What are the best books or resources on SRE automation that are also practical?

52 points by abbadadda 4 days ago

I’m bought in on the need for automation in SRE, now how do I do it? An SRE team I’m on is making a big push to automate, and I want to make sure we do this right. I also don’t need theoretical SRE books right now, I need some books or resources with case studies of things automated and ideally some code to boot. I’m looking mostly for the “HOW”, but I’m also interested in books to help think about “WHO/WHAT/WHERE/WHEN.” I’m _not_ interested in books that delve deeply into the WHY for either SRE or automation. I’m looking for resources practical applications, ideally with pitfalls to avoid, on how to build a world class DevOps organization and automate the right things on my team. I’m thinking API construction, design patterns to Use/Avoid, fully autonomous systems vs self-service tooling, and SLI construction and measurements. Sorry, this is a lot, but I might be helping to lead this team so I have a lot of questions on the implementation of this (not to mention how to steer office politics) and I’m feeling a bit out of my depth. Any advice on good resources to pursue is most appreciated!!!

jmillikin 4 days ago

Do you want a book on SRE, or do you want one on systems administration and operations?

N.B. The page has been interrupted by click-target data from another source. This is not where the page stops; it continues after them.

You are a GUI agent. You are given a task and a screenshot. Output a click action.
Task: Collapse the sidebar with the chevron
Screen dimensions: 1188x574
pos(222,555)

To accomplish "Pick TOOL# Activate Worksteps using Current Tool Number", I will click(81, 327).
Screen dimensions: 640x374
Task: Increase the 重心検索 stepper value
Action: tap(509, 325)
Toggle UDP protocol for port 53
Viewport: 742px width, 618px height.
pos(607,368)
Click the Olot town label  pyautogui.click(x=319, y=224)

SRE is a specialized software engineering discipline, the sort of thing you'd do if you had a team of 20 SWEs and wanted to write something like Kubernetes or Puppet. Good books on SRE (besides the Google book that popularized it) cover UNIX and Linux operating system concepts, low-level networking, and software architecture in general.

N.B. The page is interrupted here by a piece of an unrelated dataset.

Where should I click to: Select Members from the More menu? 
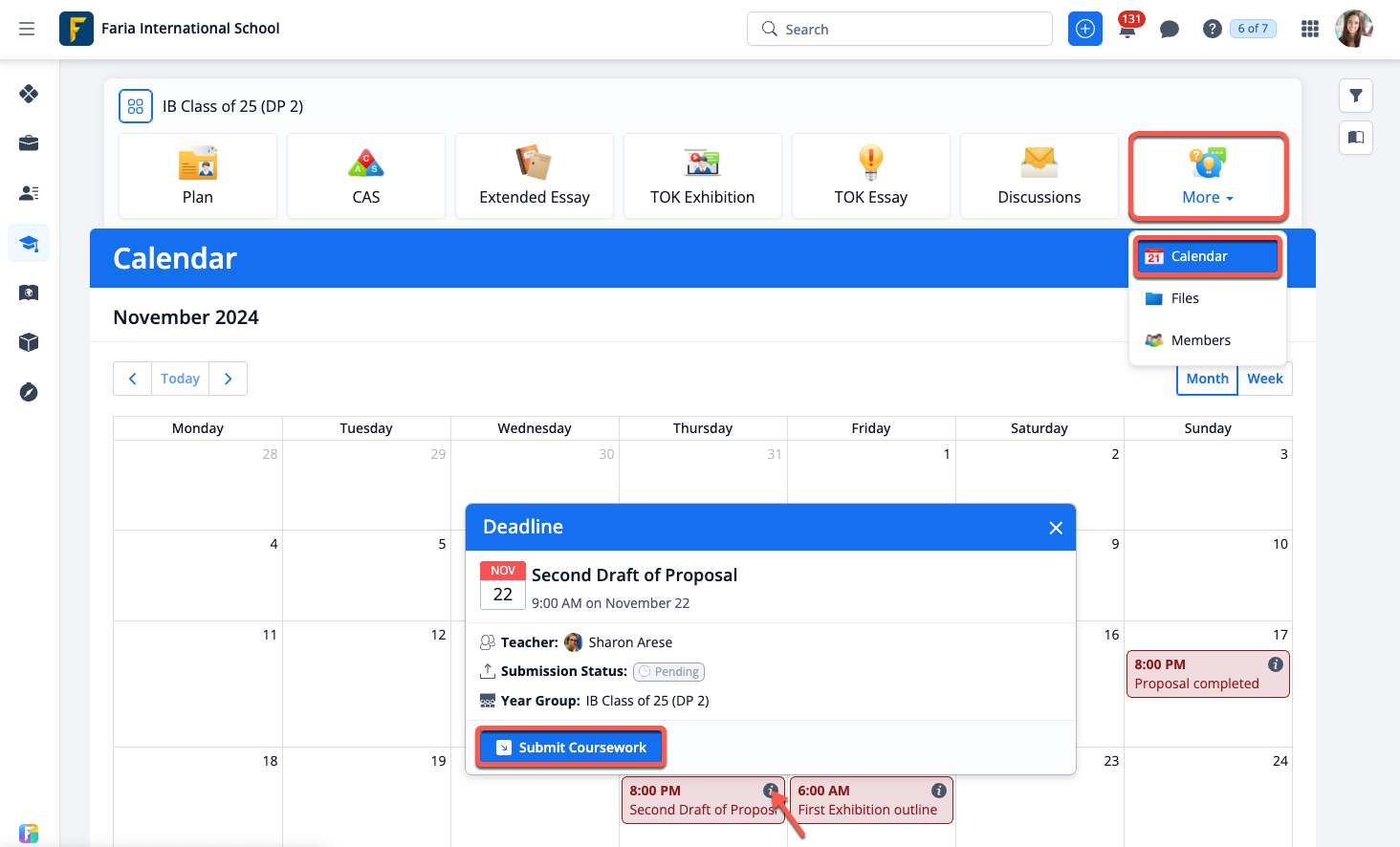point(1200,340)
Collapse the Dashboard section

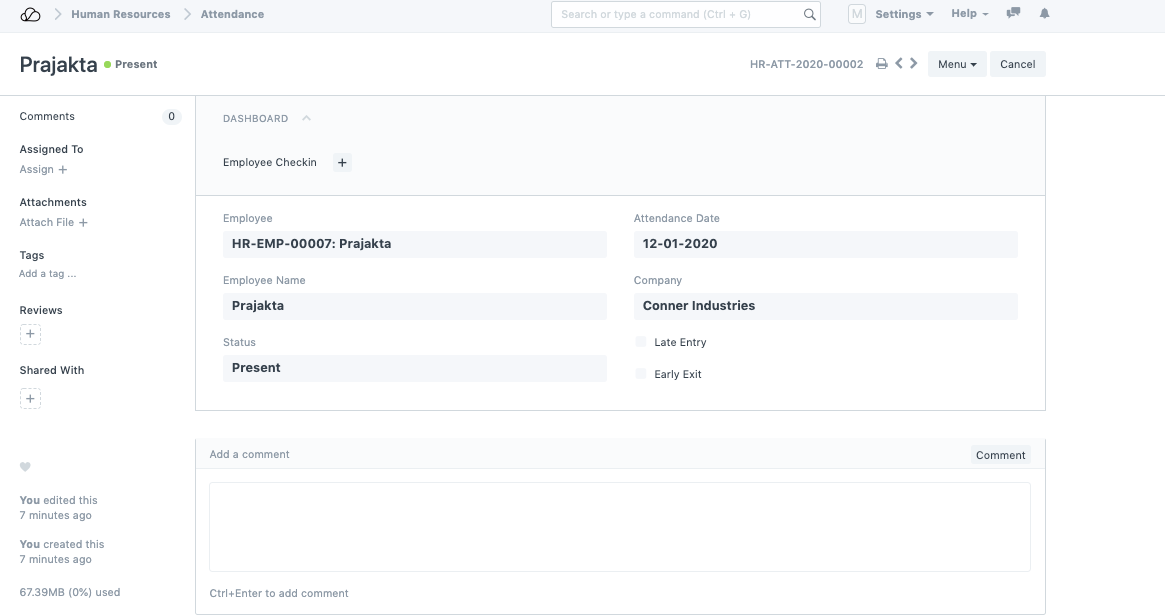306,118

On the other hand, if you've got a team that does a lot of operations work by hand -- runbooks, MOPs, checklists, etc -- and want to automate it, then you should be looking for books on modern systems administration. Look for references to specific technologies such as Kubernetes (or Mesos), Terraform (or CloudFormation, or Pulumi), Puppet (or Ansible).

(context: I've been an SRE for ~10 years, first at Google then Stripe)

  • abbadadda 4 days ago

    Thank you very much for the recommendations. Do you know of any good books that cover how and what to automate? Let’s say that you have strong SysAdmin fundamentals (Linux, Networking, Python, Etc.), which books would you recommend to learn more about automating in a large organization?

  • tn890 4 days ago

    FYI Mesos is dead.

hcrean 4 days ago

The Google SRE books are good, they cover most of the major things. There are then lots of books on specific tooling you might want to use. This is not a one book subject!

dev_0 4 days ago

I don't believe there is a single book on this because of the difference in contexts.

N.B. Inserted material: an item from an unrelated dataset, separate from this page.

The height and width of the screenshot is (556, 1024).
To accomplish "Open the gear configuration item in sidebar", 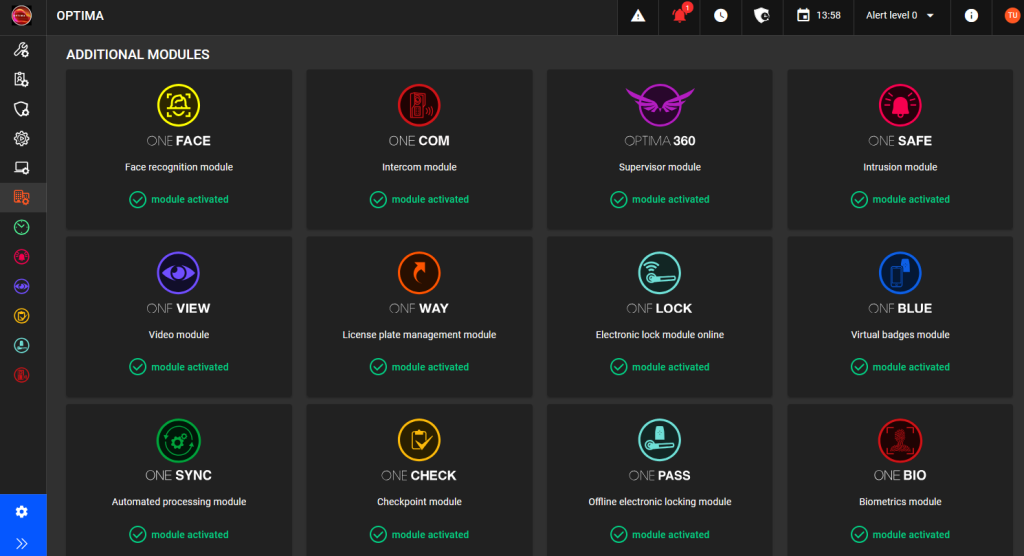I will 22,138.
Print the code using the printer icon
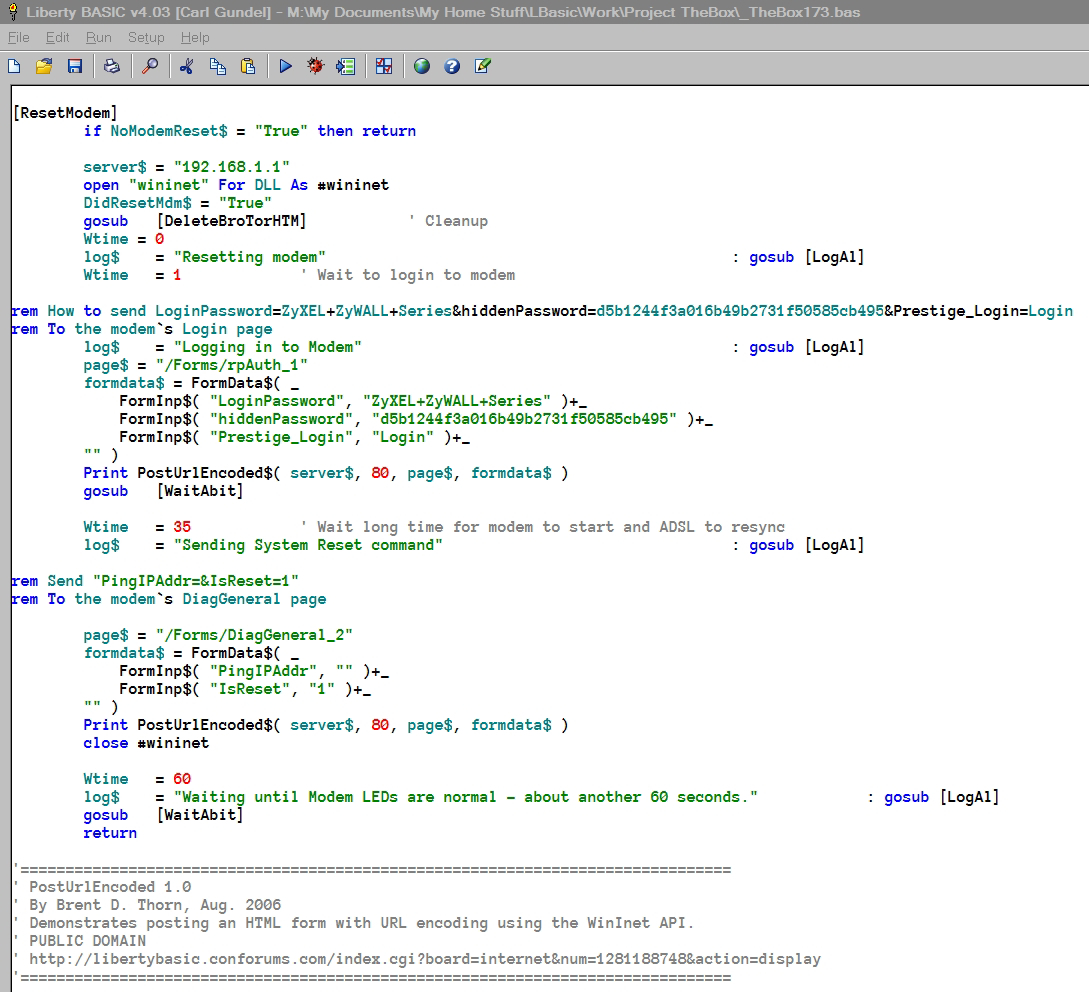Screen dimensions: 1089x992 [x=112, y=66]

You need to synergize different tools such as Terraform to implement the principles

  • thejosh 4 days ago

    Exactly there are so many different contexts and how your deployment works etc. And also the size of your team and the size of your org.

sreblog 4 days ago

I've definitely written a bunch for friends asking similar questions. Feel free to reach out (contact info on the website, which is in my hn bio).

LaurensBER 4 days ago

The DevOps handbook is great and explains both the why and includes plenty of practical case studies.

rr888 4 days ago

Is this a small company or a team in a big one? If you're a team in a corporate its good to talk to other divisions and see what they're up to. There might be company wide tools you dont know about. Usually too you'll see people sitting on a different floor with the same problems and its good to bounce ideas off even if you dont use the same solutions.

Also you'll see ITIL framework, its usually horribly overweight if you're small or even medium sized, but might give you some ideas.

vira28 3 days ago

Systems performance from Brendan Gregg. Thank me later.

  • abbadadda 2 days ago

    I’ve seen a few of his blog posts but never checked out his book! Thanks for the recommendation.